Doğum ile ölüm arası bir yol. O yol boyunca yaşadıklarınız ve yaşattıklarınız, o yolu ne ile doldurduğunuz aslolan. Çoğu insan affetmek yerine affetmemeyi seçiyor. Verilen akılların çoğu affetmemeyi öğretiyor.

– Aptal mısın? Affetme!
– Yaptığı yanına kar mı kalacak…Affetme!
– Saf olma…Affetme!
– Sürünsün. Affetme!

Affetmemenin altında kibir yatar, ego yatar, gizli narsistlik yatar, öz güvensizlik yatar. Kişi, affetmeyerek karşı taraf üzerinden önce kendisini kendisine sonra o kişiye sonra da çevresine üstünlük kurarak güç kullanarak ispat etmeye çalışır. Affetmemek karşı tarafa verilen bir ceza değil, kendi içinizde verdiğiniz içsel bir savaşın dışa yansımadır. Aslında kendinize verdiğiniz bir cezadır.

“Ama Ayça hanım, her şey de affedilmez ki…” diyenler çok oluyor bana. Ediliyor, gün geliyor insan tecavüzcüsünü bile affediyor. Çünkü affetmeyen insan ilerleyemiyor. Gün gün kamburlaşıyor o duygu yükünü taşımaktan ve gün geliyor o kamburun altında kendi eziliyor. Özgürleşmek artık mecburiyet oluyor. Bu yüzdendir ki birçok kişi bazı yüklerinden yolun sonunda kurtulur çünkü ancak o zaman bırakmak zorunda kalır. Çünkü artık oradan ötesi yoktur ve o yükü taşıyacak bir yol da üstünlük kuracak kişiler de kalmamıştır, anlamlarını yitirmiştir.

Peki gerek var mı yolun sonunu beklemeye?

Yolun sonuna geldiğinde kimse “Ohh ne kadar da güzel affetmedim, ne kadar da güzel küstüm, süründürdüm, burnundan getirdim” vb. demeyecek. Ben diyenini görmedim, ama o son virajda arayıp özür dileyenleri, barışanları, sarılanları, “keşke” diyenleri çok gördüm.

Şimdi bir düşünün; sizce de birini sonsuza kadar reddetmek ilkellik değil mi?
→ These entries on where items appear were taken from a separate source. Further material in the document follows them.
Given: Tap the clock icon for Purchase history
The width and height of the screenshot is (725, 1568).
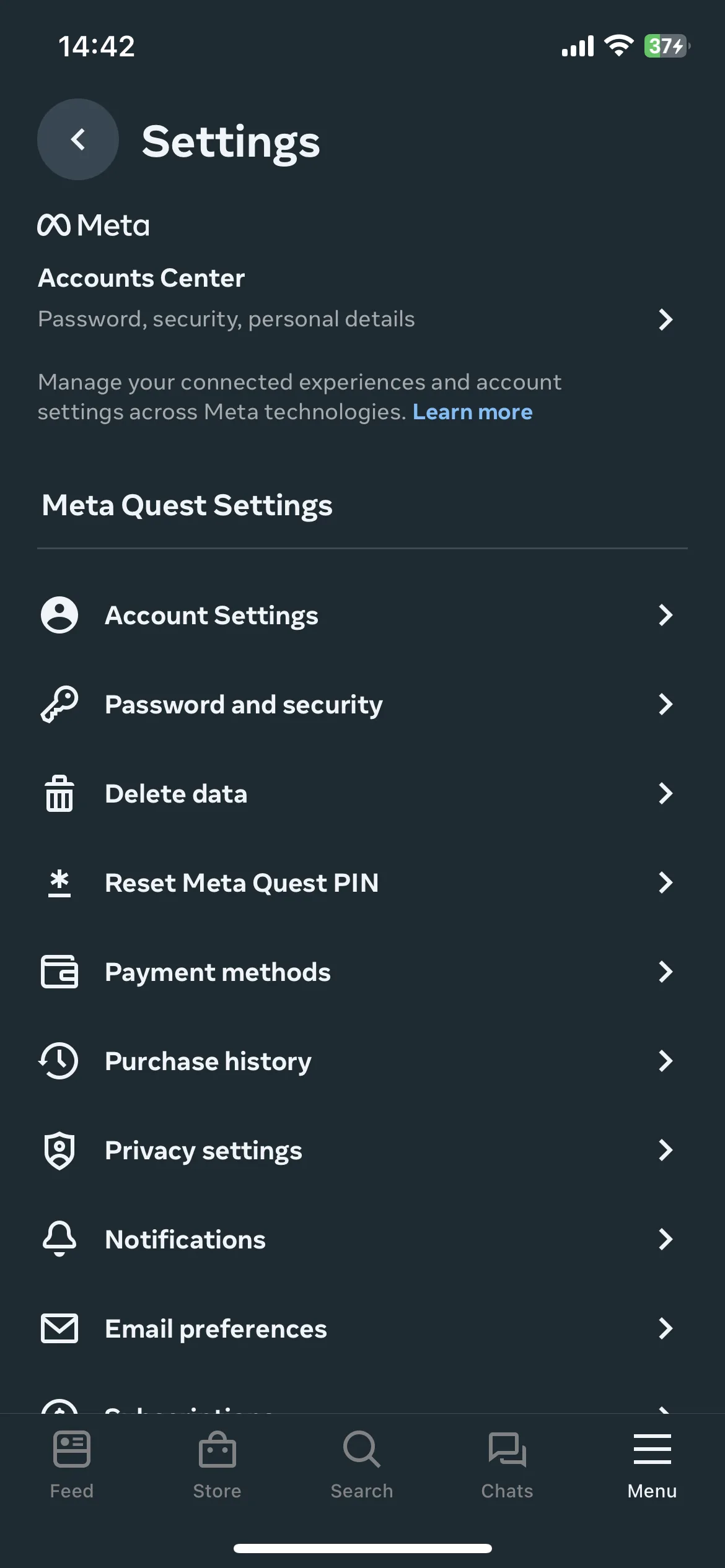Looking at the screenshot, I should 59,1061.
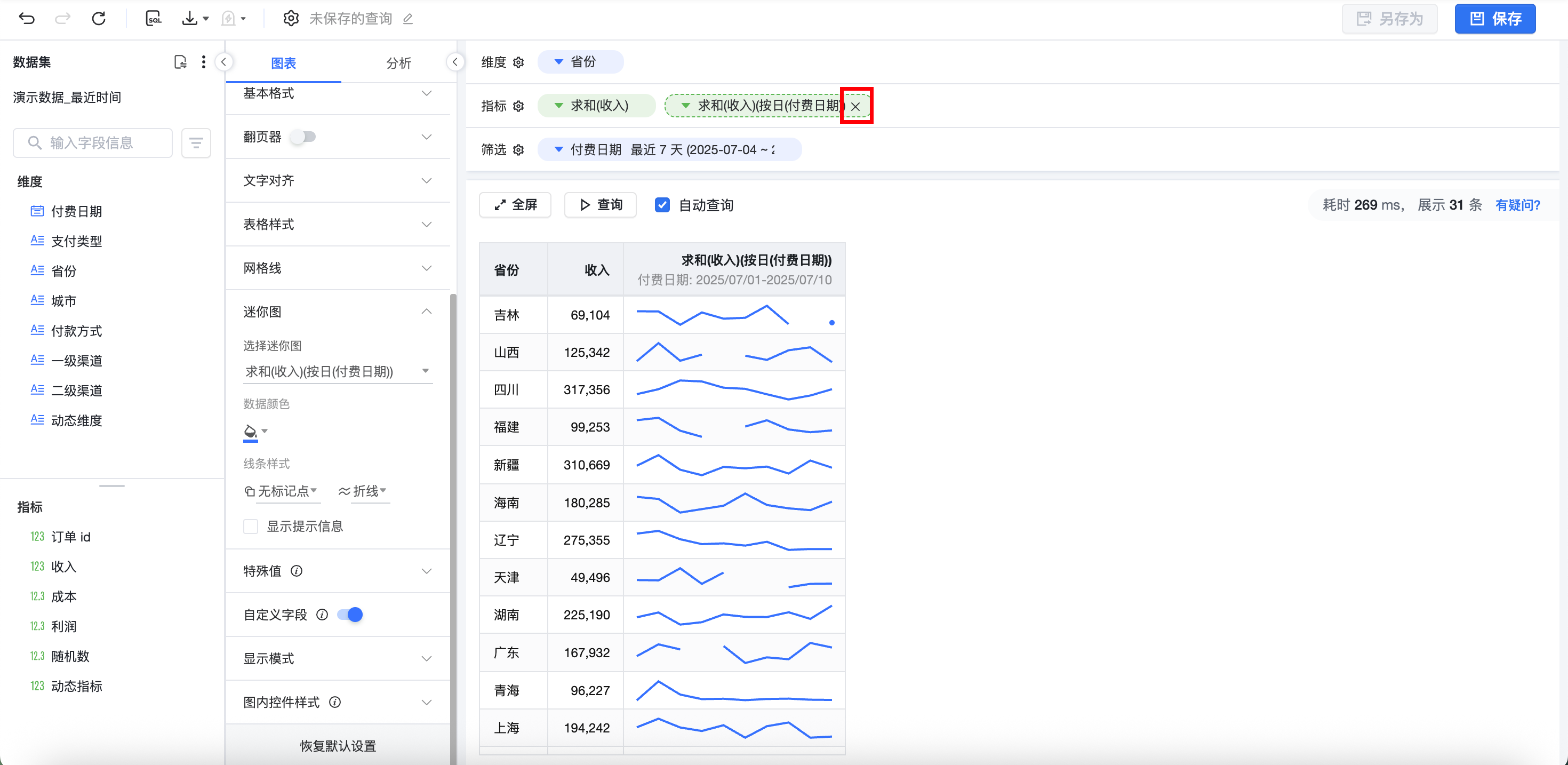Click the 有疑问? link
Image resolution: width=1568 pixels, height=765 pixels.
click(x=1517, y=205)
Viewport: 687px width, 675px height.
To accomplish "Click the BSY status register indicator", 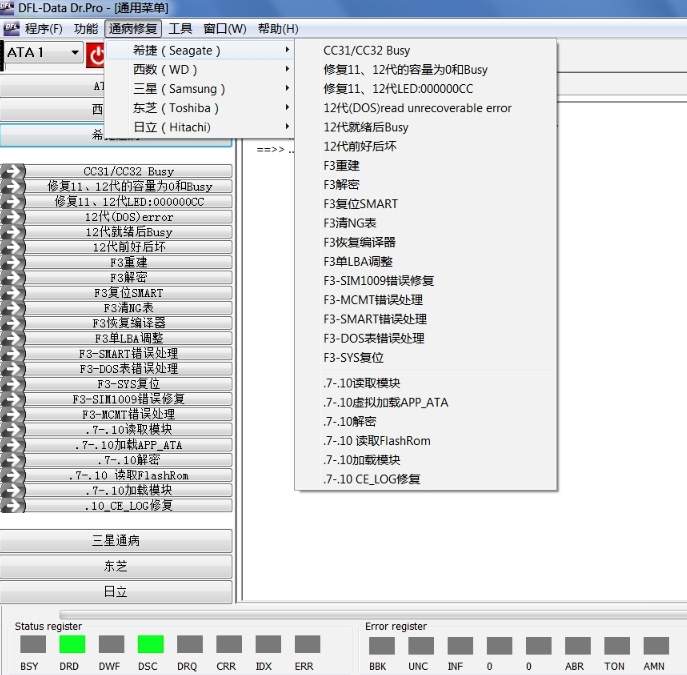I will (x=33, y=645).
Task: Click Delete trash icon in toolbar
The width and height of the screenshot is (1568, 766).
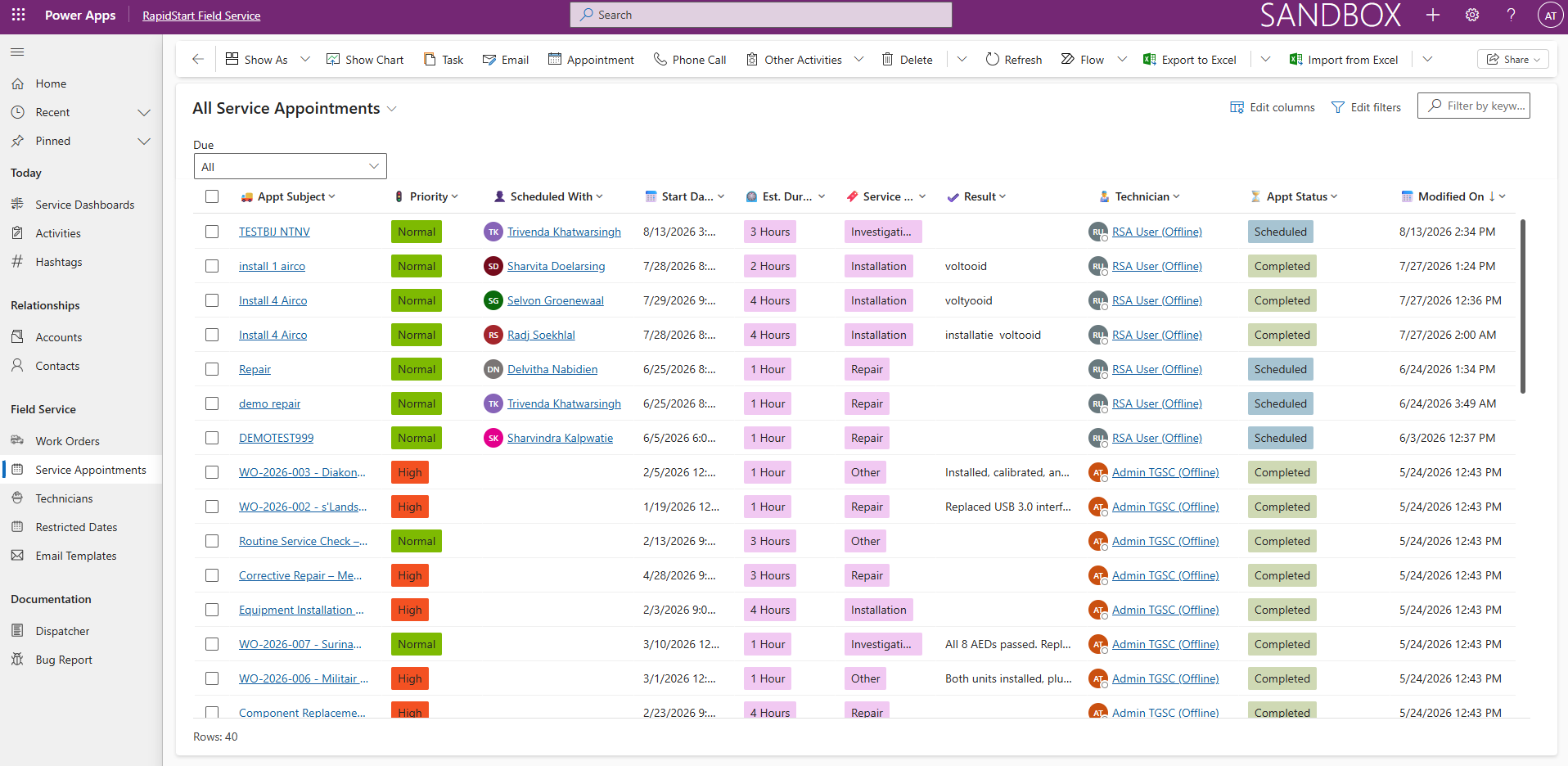Action: (907, 60)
Can Yücel’in şu sorusunu hepimizn sorması lazım kendisine;

Üç harf yan yana kaç şekilde gelir bilir misin? “Aşk” dersin…”Ben” dersin… “Sen” dersin… Sen, ben biter; “biz” dersin. Gün gelir “git” dersin. Peki “dur” kelimesinden haberdar değil misin? “Git” demek kolay, “dur” diyebilecek kadar yürekli misin?